Disappearing gun termed significant

English visitor Robin Wilson holds design drawings for Dunedin's 19th-century Armstrong...
English visitor Robin Wilson holds design drawings for Dunedin's 19th-century Armstrong disappearing gun. Photo by Jane Dawber.
An English visitor to Dunedin, Robin Wilson, has highlighted the international significance of the city's Armstrong disappearing gun at Taiaroa Head.

"You have the No 1 disappearing gun in the world," Mr Wilson said this week.

The city's former coastal defence gun was the only Armstrong disappearing gun which still worked by retracting as intended, Mr Wilson said.

The Dunedin gun, installed about 1889, after fears of a Russian naval attack, was part of Dunedin's "Fort Taiaroa" defences.

The weapon was designed to "disappear" by dropping into the relative safety of a gun emplacement for reloading.

Mr Wilson (75), who lives near Newcastle, England, gives historical talks and is a guide at Cragside, the former country home of 19th-century Newcastle inventor, industrialist and philanthropist, Lord William Armstrong, whose firm built the gun which bears his name.

During a family holiday in New Zealand, Mr Wilson this week made his first trip to Dunedin, specifically to see the gun, which has been painstakingly restored as part of an historic exhibition co-ordinated by the Otago Peninsula Trust.

He also gave a talk in the city about Lord Armstrong, by arrangement with the trust's Fort Taiaroa committee.

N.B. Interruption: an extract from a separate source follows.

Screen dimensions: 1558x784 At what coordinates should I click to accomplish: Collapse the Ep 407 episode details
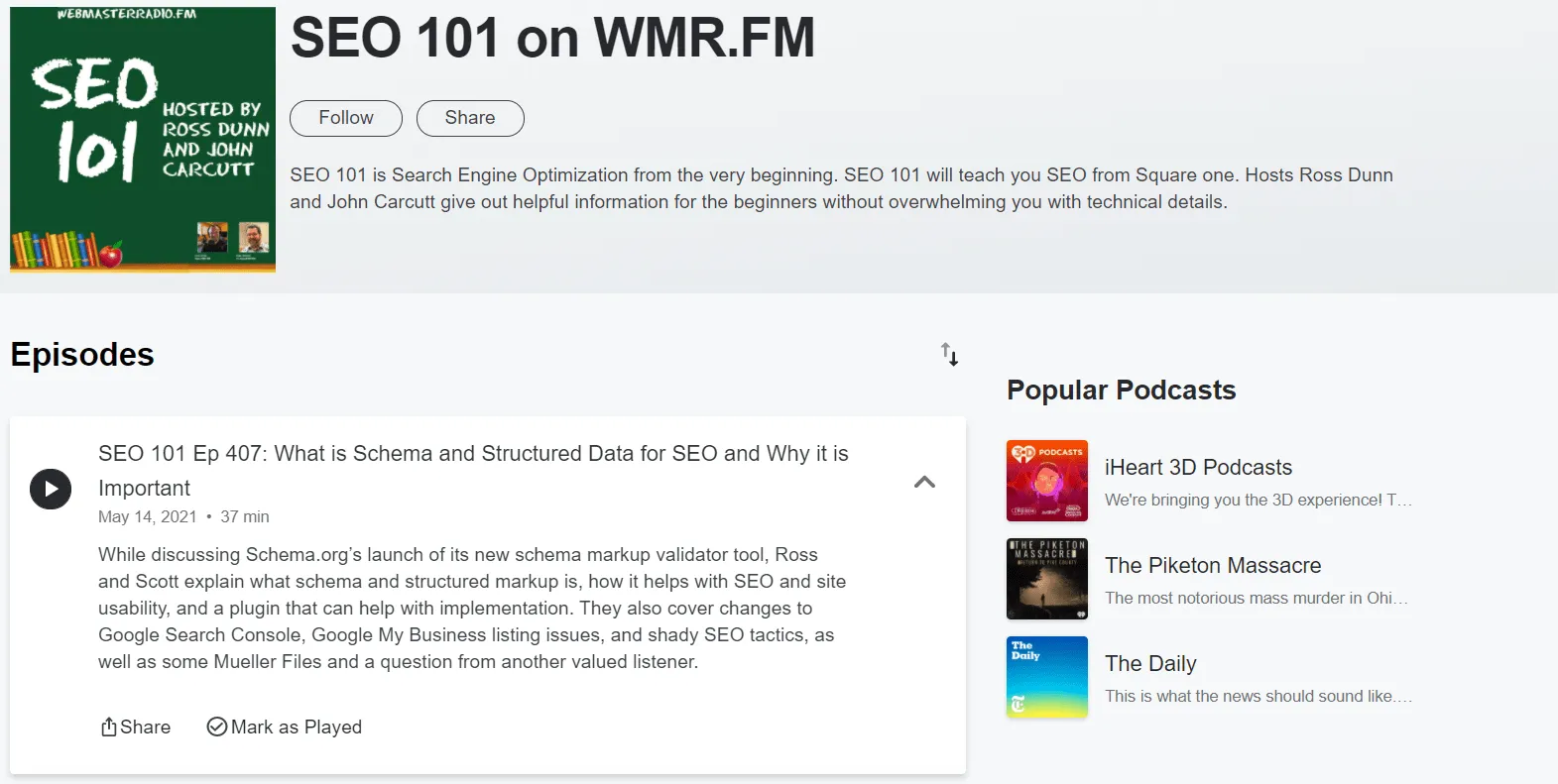(924, 483)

Lord Armstrong (1810-1900) was "an amazing man": a lawyer, as well as a scientist, engineer and inventor, who had contributed strongly to Britain's industrial revolution, through many inventions such as dockside hydraulic cranes and through hydraulically controlled bridges, including Tower Bridge, London.

Committee member Laurie Stewart said it had been good to meet Mr Wilson and learn more about Lord Armstrong's life.

Mr Wilson said he had wanted to visit Dunedin after a volunteer helper at Cragside had visited the city several years ago and, on returning to England, had handed over a brochure with an item about the gun.